電車の内でタバコを吸ったり、大声でわめき散らすなど、自分にとって不快な態度をとる人がいたとき、私たちはどのような行動をとるでしょうか。多くの人が身の危険を恐れて見て見ぬ振りをしてしまうのではないでしょうか。そこには、正義感とか勇気以前の問題として、乱暴な人や不快な人とどう関わったらいいかがわからないという不安があるからではないでしょうか。自分より弱いものに対しては、力で抑えつけるということで成功してきた人も、自分より強いものに対しては、逃げるか無視するかしかできないでしょう。正義感の強い人がときに注意をしますが、得てして相手の不当さを攻撃してしまい、喧嘩になるのがおちです。

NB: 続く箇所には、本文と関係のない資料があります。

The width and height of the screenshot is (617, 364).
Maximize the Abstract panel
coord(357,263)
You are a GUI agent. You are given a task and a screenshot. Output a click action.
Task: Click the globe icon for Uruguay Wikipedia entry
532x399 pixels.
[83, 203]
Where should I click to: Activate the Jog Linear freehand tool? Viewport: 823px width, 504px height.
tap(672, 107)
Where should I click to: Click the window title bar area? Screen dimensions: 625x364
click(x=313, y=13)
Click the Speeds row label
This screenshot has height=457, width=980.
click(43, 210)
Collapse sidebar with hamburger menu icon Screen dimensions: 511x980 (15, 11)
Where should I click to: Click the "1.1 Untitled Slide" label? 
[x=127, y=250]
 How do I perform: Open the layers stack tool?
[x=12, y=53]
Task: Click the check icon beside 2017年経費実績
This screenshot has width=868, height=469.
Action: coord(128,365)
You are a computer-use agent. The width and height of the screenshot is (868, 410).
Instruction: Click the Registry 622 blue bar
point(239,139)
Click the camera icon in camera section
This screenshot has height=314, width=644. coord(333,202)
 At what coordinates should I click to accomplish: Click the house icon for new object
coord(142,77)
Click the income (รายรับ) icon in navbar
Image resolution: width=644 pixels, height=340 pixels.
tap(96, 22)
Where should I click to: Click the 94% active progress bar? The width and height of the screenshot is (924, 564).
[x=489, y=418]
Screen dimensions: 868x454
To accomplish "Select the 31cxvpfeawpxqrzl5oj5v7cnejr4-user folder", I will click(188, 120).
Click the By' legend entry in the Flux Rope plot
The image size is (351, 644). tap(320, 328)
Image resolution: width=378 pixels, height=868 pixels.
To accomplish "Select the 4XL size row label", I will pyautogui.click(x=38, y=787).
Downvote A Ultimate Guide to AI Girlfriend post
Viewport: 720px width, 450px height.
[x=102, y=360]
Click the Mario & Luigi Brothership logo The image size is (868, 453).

今日の地域社会の中では、ギャング集団や青年団もなくなり、学校も知識
教育に重点が置かれ、なかなか青年期までに人との関わり方を学ぶという
ことができなくなっているのです。その上、メル友に代表されるような、
表面的な交流が成り立つようになって、ますます本音をさらけ出しての交流
というものが少なくなったように思います。
火災や地震の避難訓練をするのは、いざというときに非難行動がとれるようにしておくためです。それと同じように、いざというとき、他人とうまく関わるためには、そのような訓練が必要です。エンカウンター・グループはまさにそのような訓練の場と言えます。本音を言って相手を傷つけ、本音を言われて自分が傷つくという体験、それがどういう意味を持つのかという気づき、これらの体験を通して、自由に自分を表現し、相手のことも素直に受け入れることができるようになっていくのだと思います。
小泉首相や田中外相あるいは田中長野県知事が今支持されているのは、自分の言葉を使って本音でものを言い、そして本気で行動するということが受け入れられているからではないでしょうか。
私は、このような人と関わることについての勉強の場が、もっと一般に開かれる必要があると思います。サイコロネットがそのために少しでも役に立つことを願っています。(佐々木)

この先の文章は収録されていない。